Source data:

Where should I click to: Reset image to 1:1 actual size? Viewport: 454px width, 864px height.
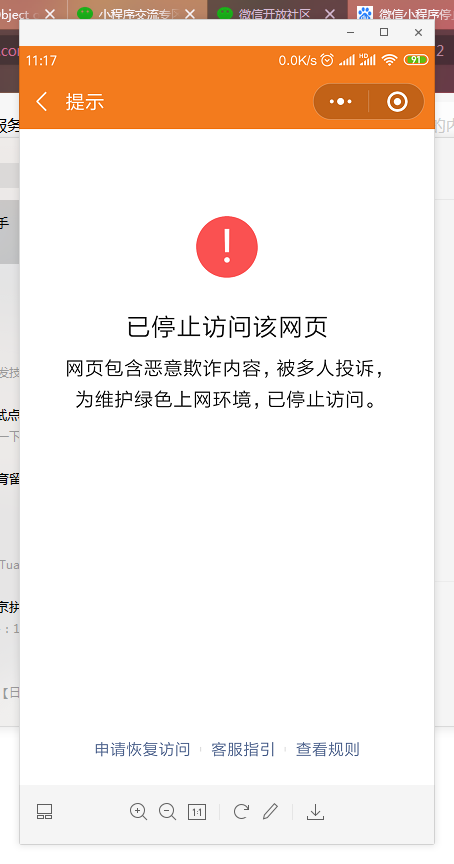pyautogui.click(x=197, y=812)
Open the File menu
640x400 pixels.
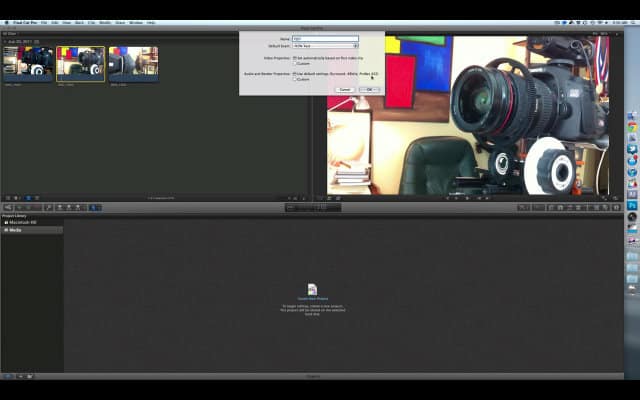pyautogui.click(x=45, y=22)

» Activity
Pictures don't belong in the copy. Transcribe every record exactly as it appears.

» Response to this task
Where should I click to: Reset image to 1:1 actual size? Viewport: 454px width, 864px height.
pyautogui.click(x=197, y=812)
Open the File menu
640x400 pixels.
pyautogui.click(x=45, y=22)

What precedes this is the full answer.